### Aufgabenstellung:
Womit lässt sich laut dem Textauszug über Streit im Netz erklären, warum Konflikte dort so rasch hochkochen?

Die feindselige Dynamik in sozialen Medien

Krieg der Doppelgänger

Jeder kennt das: In Kommentarspalten im Internet eskaliert ein Streit. Warum Konflikte im Netz so rasch hochkochen, lässt sich mit der Kulturanthropologie René Girards erklären.

Alle wissen, dass man im Internet eines nicht tun sollte, nämlich Kommentare zu Artikeln ­lesen. Dieser Kardinalfehler kann nur noch davon übertroffen werden, auch noch auf solche Kommentare zu antworten und sich in eine Diskussion verwickeln zu lassen. Schnell ist man nicht nur eine Menge Zeit, sondern auch Selbstachtung losgeworden: Am Ende verhält man sich in der Regel genauso unmöglich, wie einem das Gegenüber vorkommt. Man lässt sich provozieren und provoziert munter zurück. Liest man einige Tage später erneut, was geschrieben worden ist, kann man ehrlicherweise nur noch feststellen, dass sich alle in gleichem Maße wie Idioten benommen haben. Aber wie konnte das passieren, wie konnte man jemand werden, der man nicht sein wollte?

Weil alle ständig um Anerkennung ringen müssen, wird im Internet nicht nur schnell zurückkommentiert, sondern auch schnell jeder beliebige Einspruch als Angriff gewertet.

### Vorliegende Angaben:
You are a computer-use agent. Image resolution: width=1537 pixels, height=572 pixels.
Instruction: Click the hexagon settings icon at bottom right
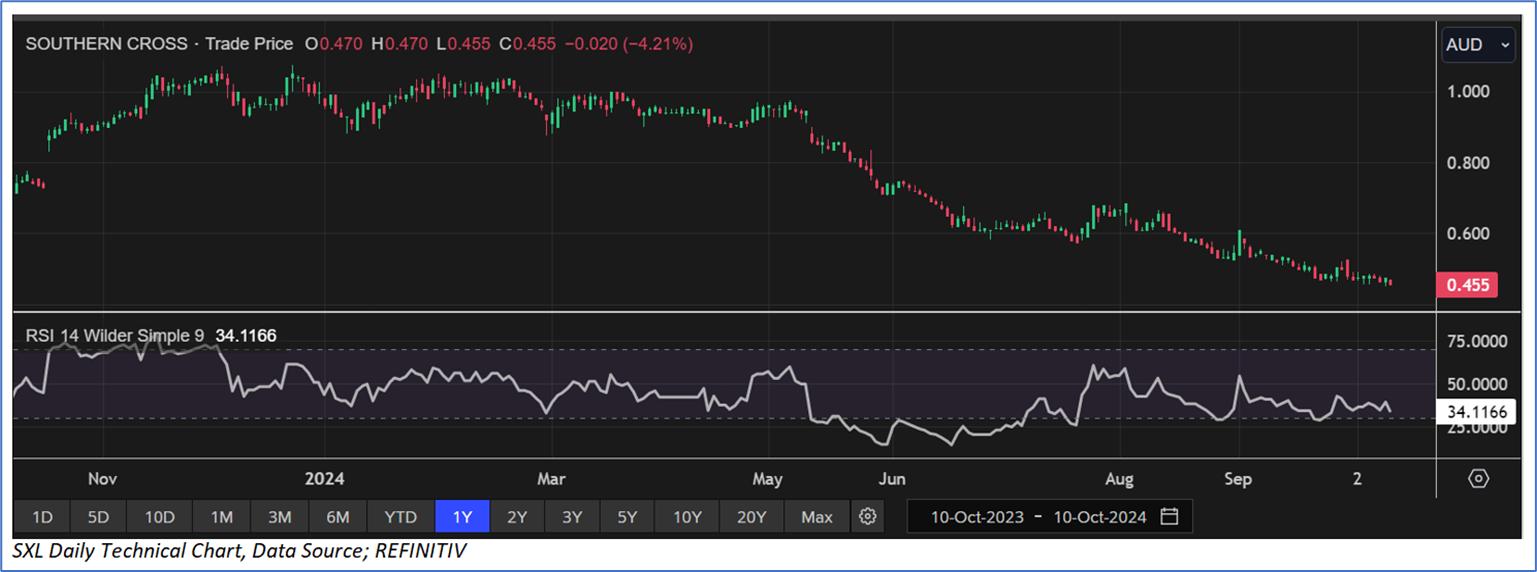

### Antwort:
Mit der Kulturanthropologie René Girards.